Supermarine was the aircraft manufacturer which built the famous Spitfire fighter plane, and their factory club merged with Swindon Athletic in 1992 to become Swindon Supermarine.

Hailing from Transnistria, a Russian-backed breakaway state which is internationally recognised as part of Moldova, Sheriff Tiraspol came to mainstream attention in 2021 when they stunningly beat Real Madrid at the Bernabeu in the Champions League.

Owned by Transnistrian company Sheriff – hence the name – their badge looks rather like something you might ‘design’ by bunging various together bits of clip art in Microsoft Word.

Promoted to the Jamaican top flight for the very first time in 2009, we can only assume that Humble Lions were extremely modest about that particular achievement.

Set up by Rastafarians in 1974, their crest features a very concerned-looking red lion (but maybe that’s just how a humble lion looks?).

If someone told you that you had a heart of oak, you probably wouldn’t know whether to take it as an insult or not.

Just to clarify, there’s nothing insulting about the name of Ghana’s biggest club – one of the most successful in all of Africa; it refers to the tree found throughout the West African country.

Based in the capital, Accra, Hearts of Oak won their first CAF Champions League title in 2000.

Coffee, that irresistible pick-me-up in a cup, is widely considered to have originated in Ethiopia – and Ethiopian Coffee couldn’t reference that aspect of the African country’s history any more clearly.

Crowned national champions for the first time in 1997, their emblem centres on a traditional coffee pot adorned with the pattern of a football. Amazing.

This name could have backfired horribly, but The Strongest are one of Bolivia’s strongest clubs in terms of titles won – so they get away with it.

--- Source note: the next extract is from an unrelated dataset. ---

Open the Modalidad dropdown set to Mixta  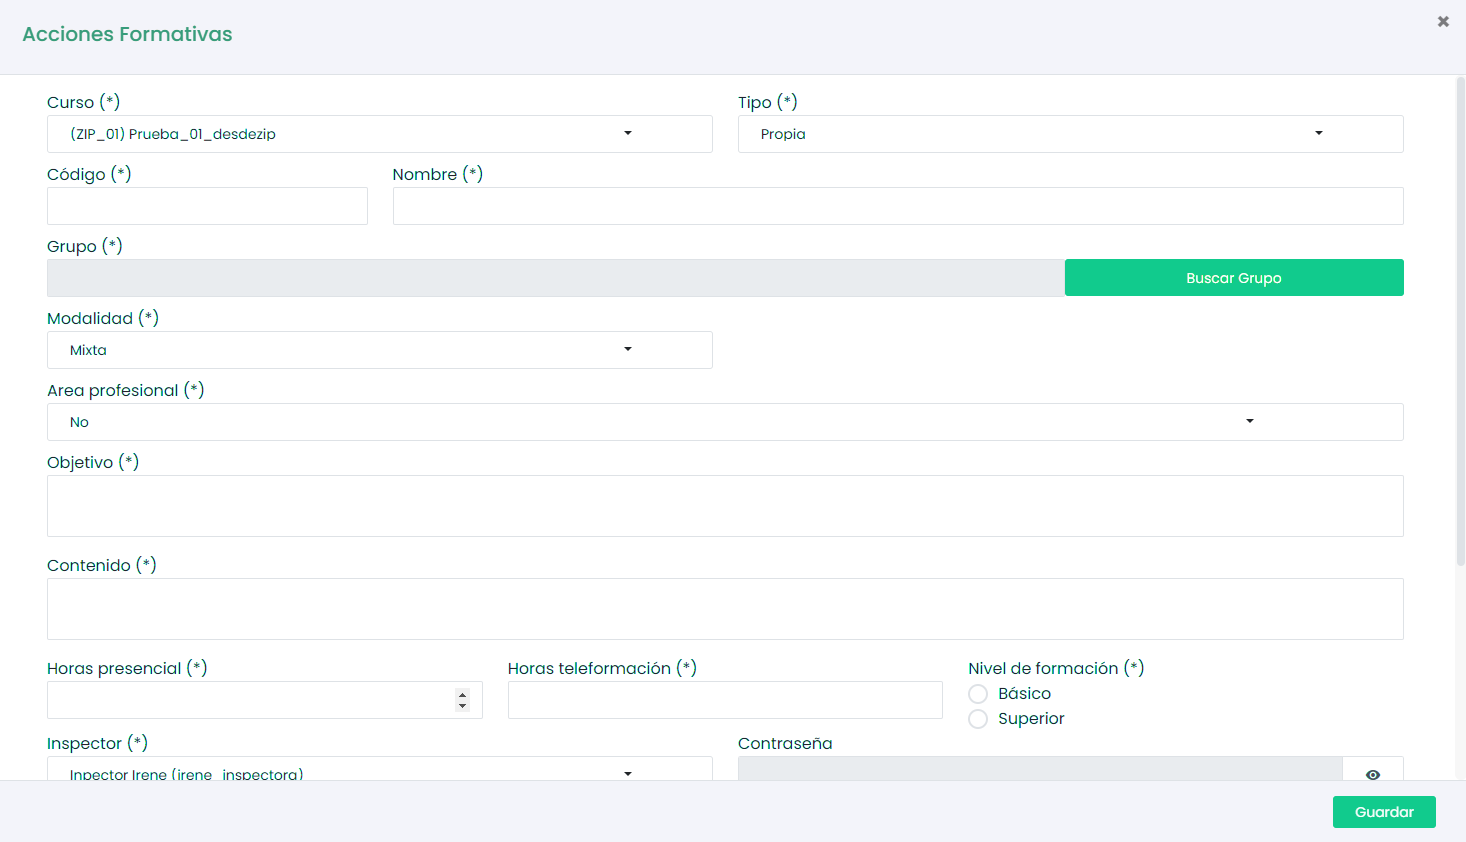pos(379,350)
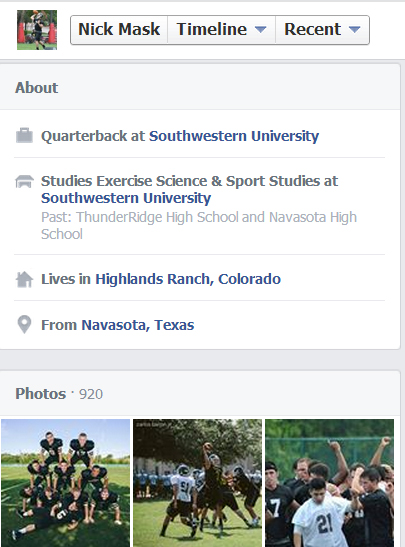Follow the Navasota, Texas link
Viewport: 405px width, 547px height.
tap(138, 325)
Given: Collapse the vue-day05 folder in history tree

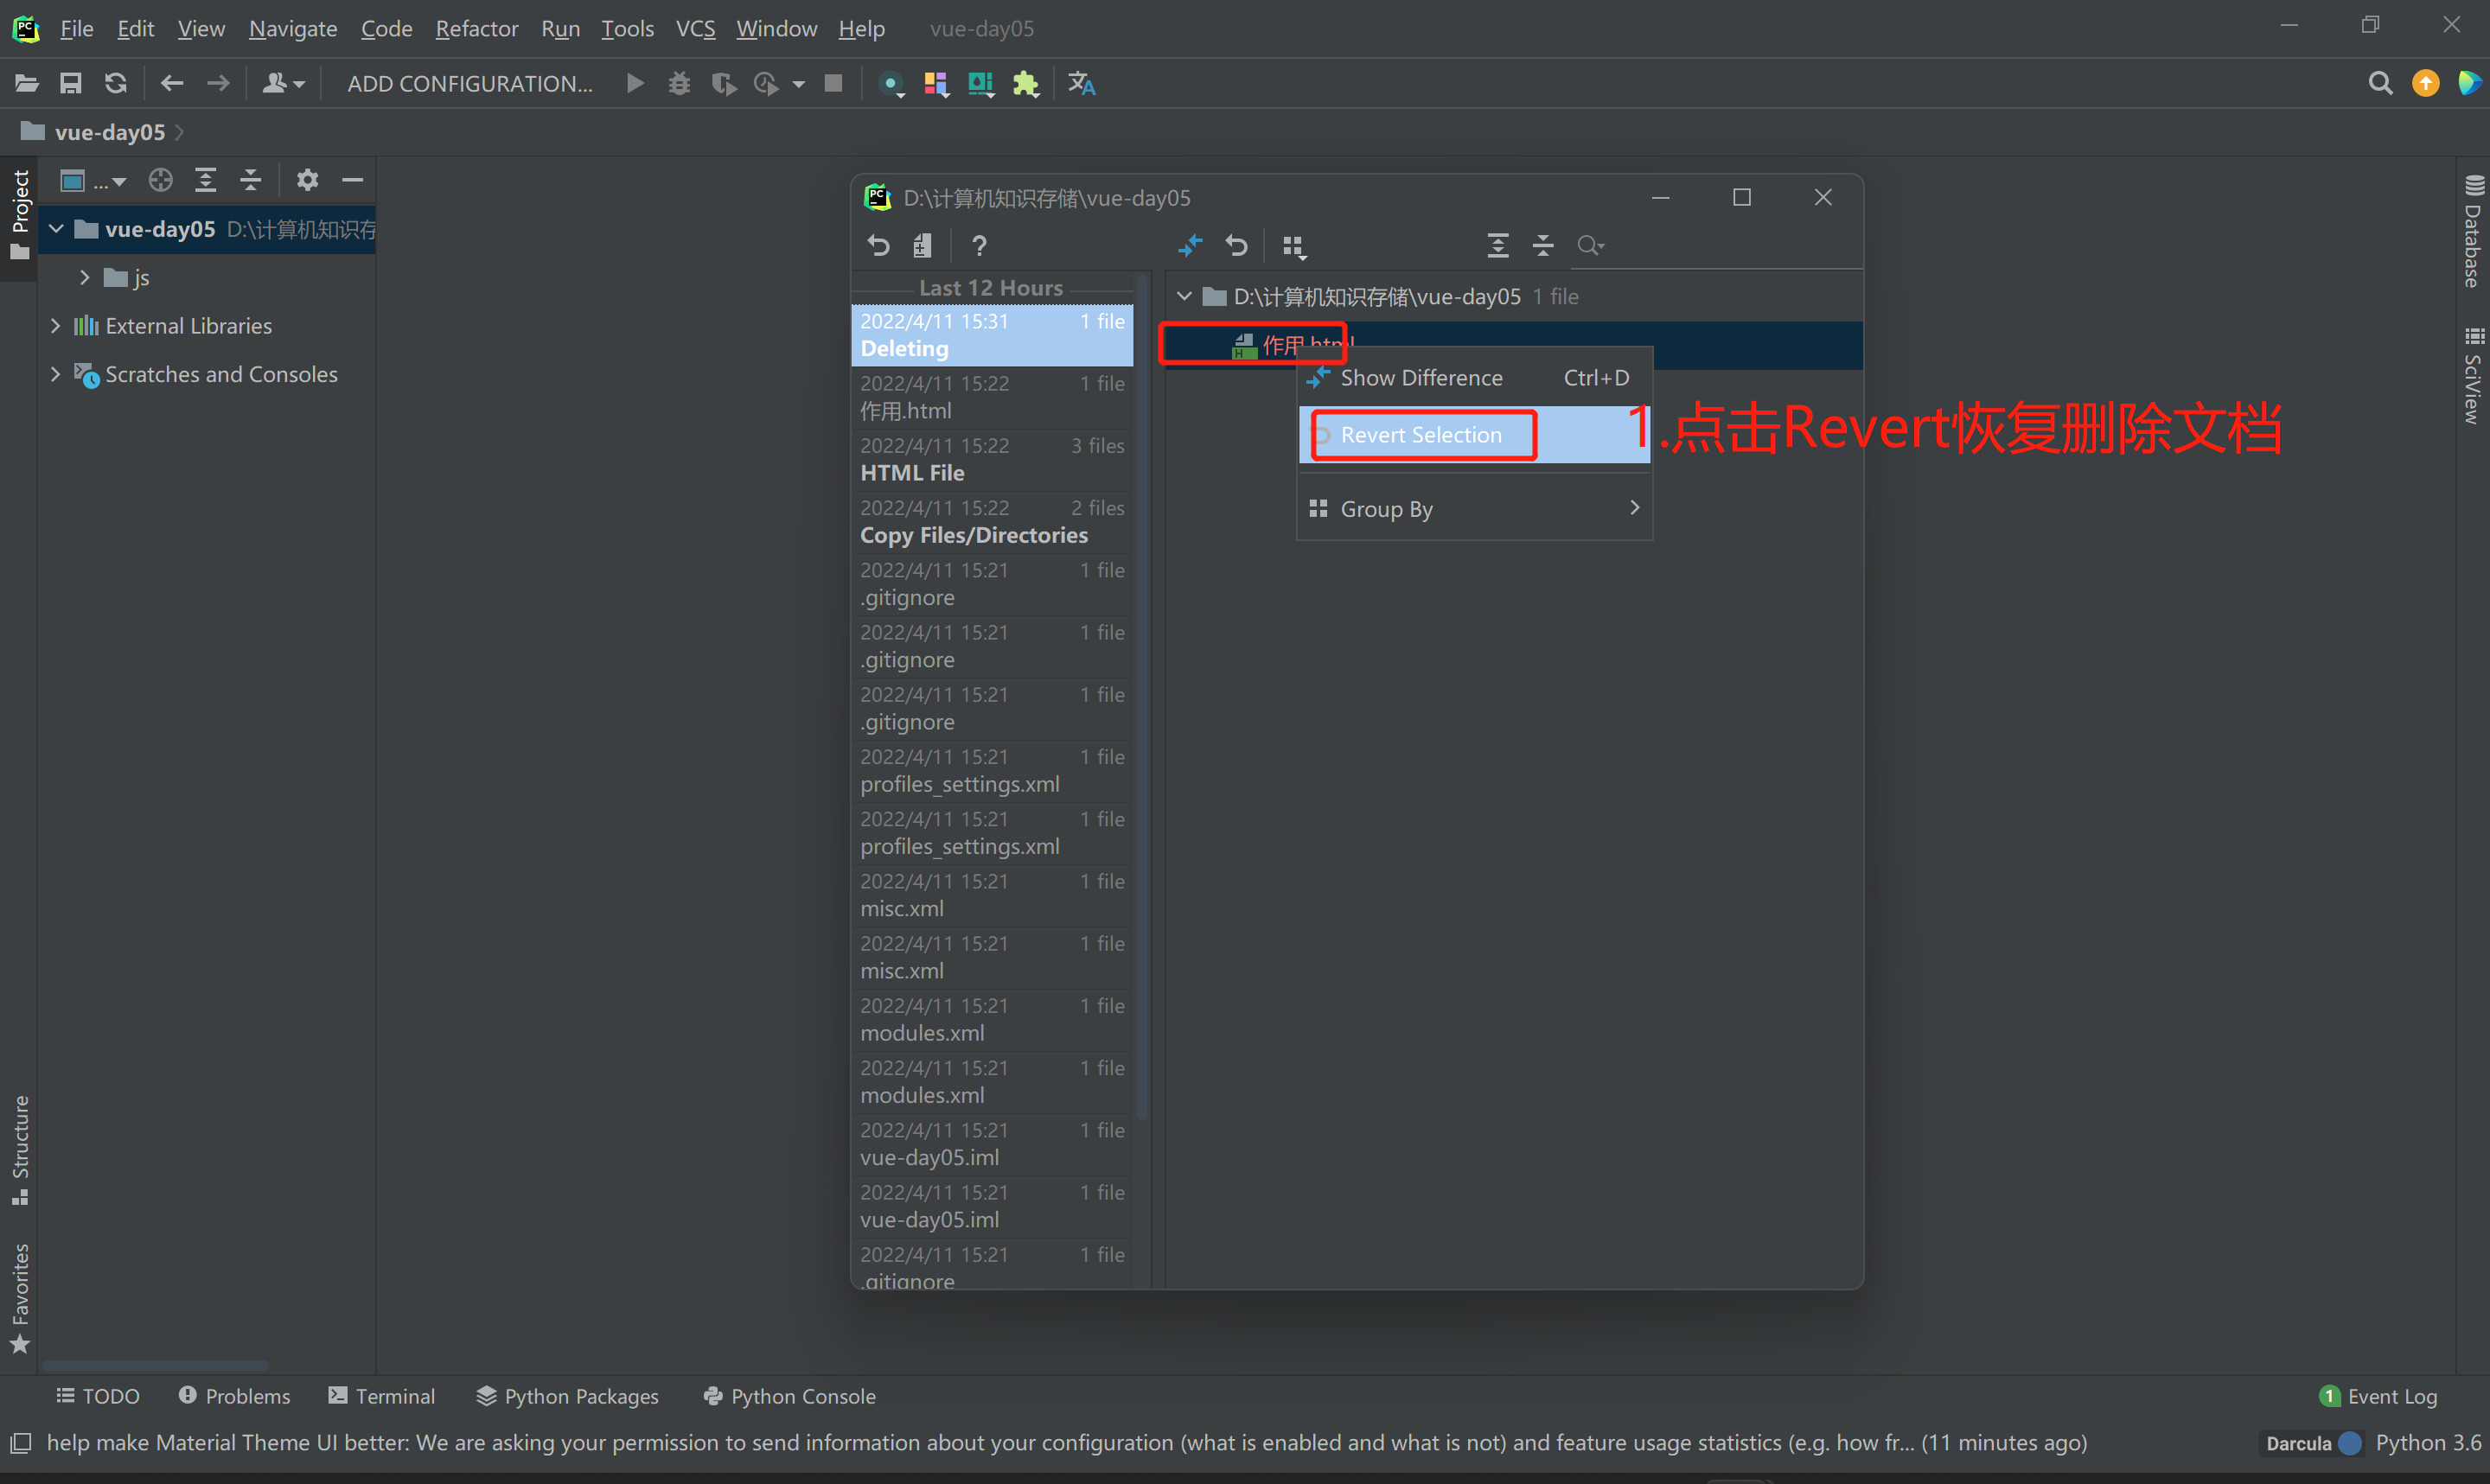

Fun fact: they’re the only club in the world with a literal battle named after them – the 1934 Battle of Cañada Strongest, during which hundreds of players, staff and members played a vital role in the Bolivian Army’s most important victory of the Chaco War with Paraguay.

Unfortunately and annoyingly, the true origins of Grasshoppers’ (or Grasshopper Club Zurich, to give them their official title) name have been lost in the sands of time.

But we like the theory that it refers to energetic playing style and nimble, grasshopper-like goal celebrations of the Swiss club’s early players.

A hand grenade and a football: that’s the badge of Grenades FC, champions of Antigua and Barbuda for the first time in 2022/23.

They play at the Antigua Recreation Ground – which has also hosted the West Indies cricket team – and their opponents in the Caribbean nation’s Premier Division include Pigotts Bullets, Hoppers and Aston Villa (not that one, obviously).

When we first came across FL (Fotballaget) Fart, we thought there must have been a Norwegian town called Fart – but there’s not, which makes this one all the funnier (very immature of us, we know).

Based just outside Hamar in the east of Norway, Fart’s women’s team have finished bottom of the top flight multiple times.

Legend has it that Rovaniemi is the hometown of everyone’s favourite bearded, red-and-white clad bringer of Christmas presents – so it’s only right that the local football club pays homage to the main man.

FC Santa Claus (who, you’ll be relieved to know, play in the appropriate colours) have previously made it as high as the third tier of Finnish football.

Hailing from the Deventer in the east of the Netherlands, Go Ahead Eagles have been preying on their opponents for well over a century.

Starting out as Be Quick in 1902, they became Go Ahead in 1905 at the request of the Dutch FA (what was wrong with ‘Be Quick’?! then added the ornithological suffix in 1971.

Would you hire a bear to take care of your insurance affairs? Probably not – which makes the name of this club from the Bahamas even more comical.

We’re no big fans of sponsors taking naming rights, but these guys were just plain old Bears FC before – which would have them nowhere near this list.

And we end our journey through the weird and wonderful world of football club names in the North Atlantic Ocean, in the sun-soaked British Overseas Territory of Bermuda – with their regular champions, the Dandy Town Hornets.

As far as we can tell, their kits aren’t any more ostentatious than those of your average team, but WHAT a name!